Edit: and Starman in his Tesla.... WTF.... just fab
 

TVC

Guest
Seeing this:

IMG_20180206_214937.jpg


Has just made me realise that Elon Musk is actually this guy.

jeff_02.jpg
 

Drago

Legendary Member
I reckon we will be on Mars by mid 2020's.... manned trip around moon planned for later this year! first time back to the moon since 1972

A highly elliptical free return trajectory is planned for that - they spacefraft will apogee 100,000 miles beyond the moon, deeper into space than any human before. When that mission launches i'm going to stock up on beer and salty snacks and watch every second on the telly.
 

Drago

Legendary Member
Well, engineers. People who want to be engineers but who have ten thumbs become scientists instead ;)

My under and post grad parchments are in related fields, so this is fascinating, exciting, almost religious for me. This represents a quantum jump in technical capability and price-to-orbit reduction, but to do it all at once, in one hit, and get it right first go is just staggering. The two boosters landing in oerfct synchronisation almost made me cry.

Musk has just made a human mission to Mars a very real technical and financial possibility. We have just witnessed a historic moment in aviation and exploration.
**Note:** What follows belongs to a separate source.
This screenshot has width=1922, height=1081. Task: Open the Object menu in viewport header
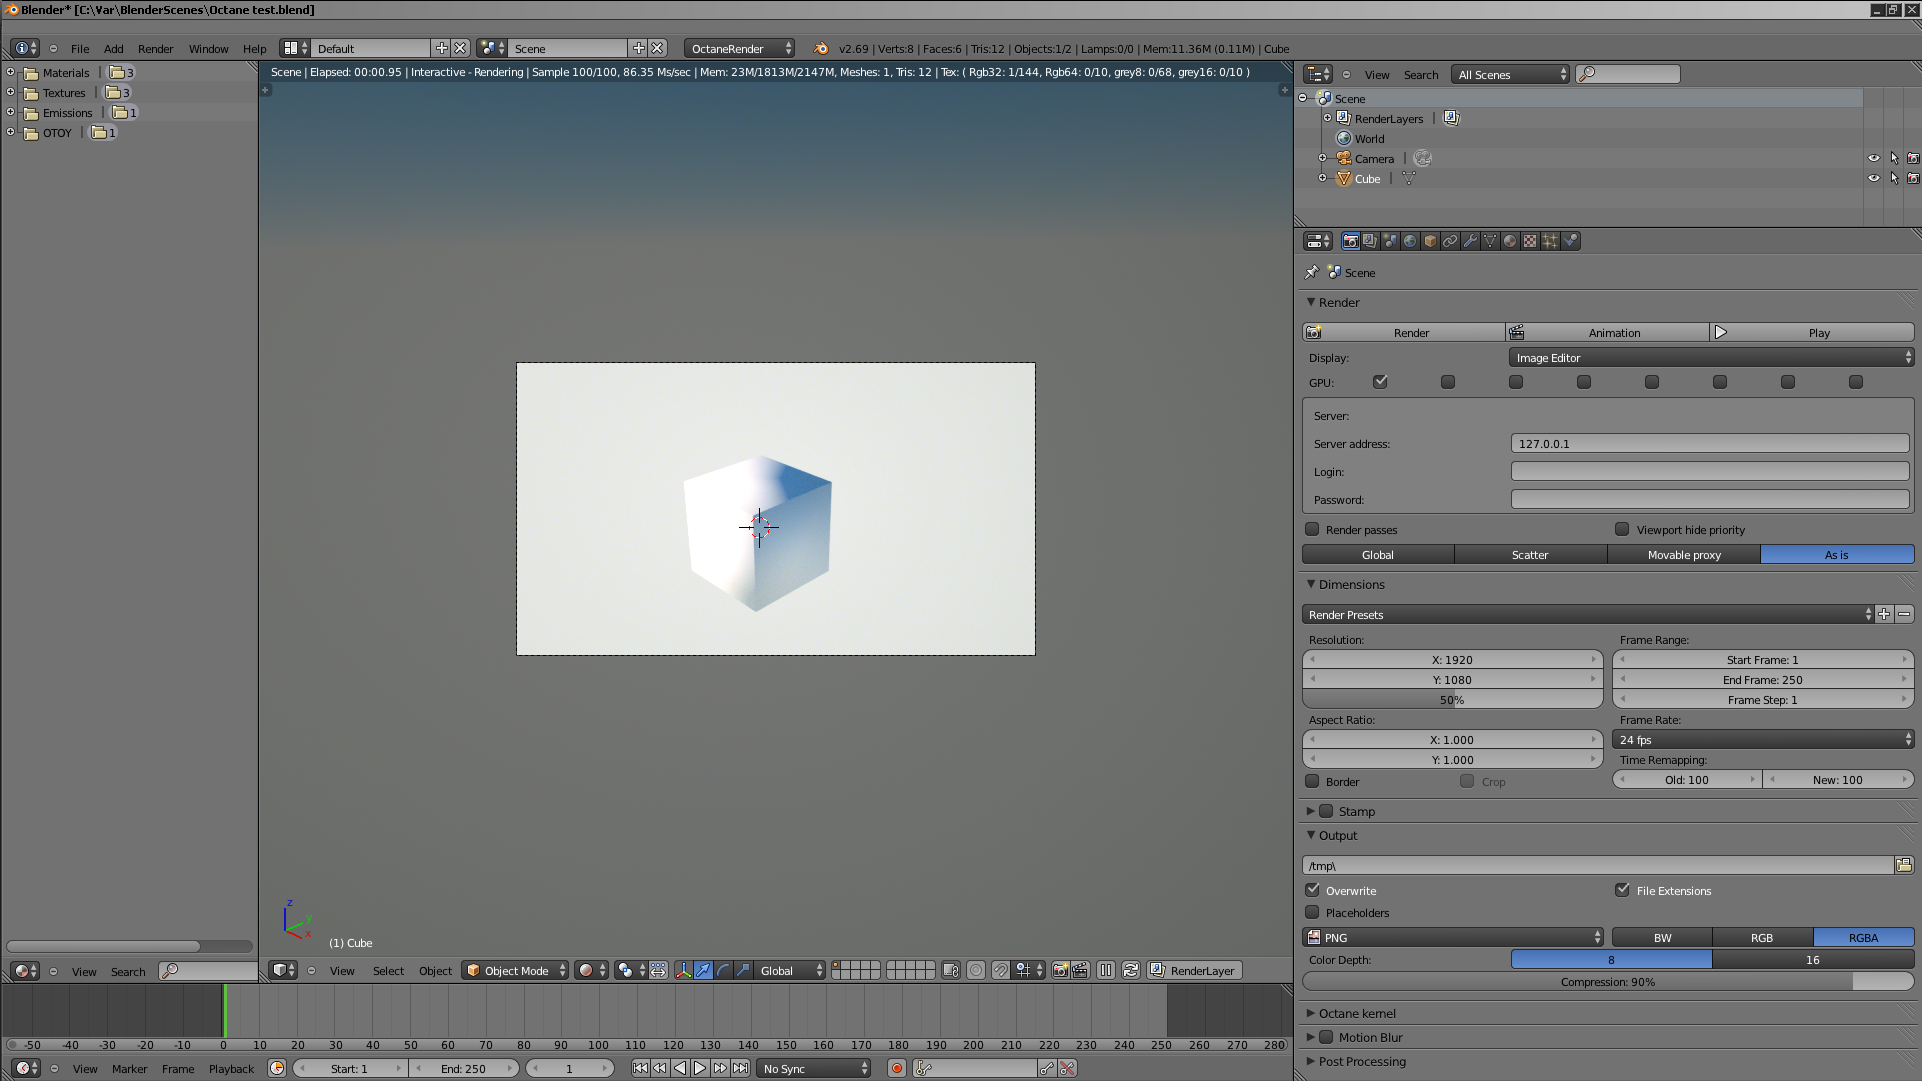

I'm still just blown away.
 

marinyork

Resting in suspended Animation
Location
Logopolis
The core crashed into the sea 300 feet away at 300 miles per hour.

Such an amazing launch though.

Can't wait for spaceX's vastly more ambitious rocket which will replace the heavy.
 
U

User10571

Guest
Standing half a metre away from me is this
26257114328_19954d5e47_b.jpg


I finished putting it together last Saturday.
I have to confess that I was wide eyed and slack jawed when I watched the boosters coming back to earth.
Probably in the same way as I was when, as a 11 year old, I watched the first moon landing.
Remarkable stuff.
 

TVC

Guest
What's truly blown my mind was that this wasn't achieved by a state, but a person with a vision....and a hole heap of money!
That explains why it succeeded. If NASA had embarked on this path then there would have been design by committee, the Military would have stuck their oar in, and funding would be compromised. After the first two failures NASA heads would have to be up in front of congressional committees, pauses and reviews would have taken place, goalposts would be moved and the media would whinge.

Instead with each success or spectacular failure Musk sat there with a smile on his face, said how much they learned from the event and carried on.


With regard to the car, I have seen people moaning on social media that it was a wasteful stunt. Well yes, but it made a point about getting a human vehicle to Mars, and it would seriously wind up Richard Branson - which is reason enough for doing it.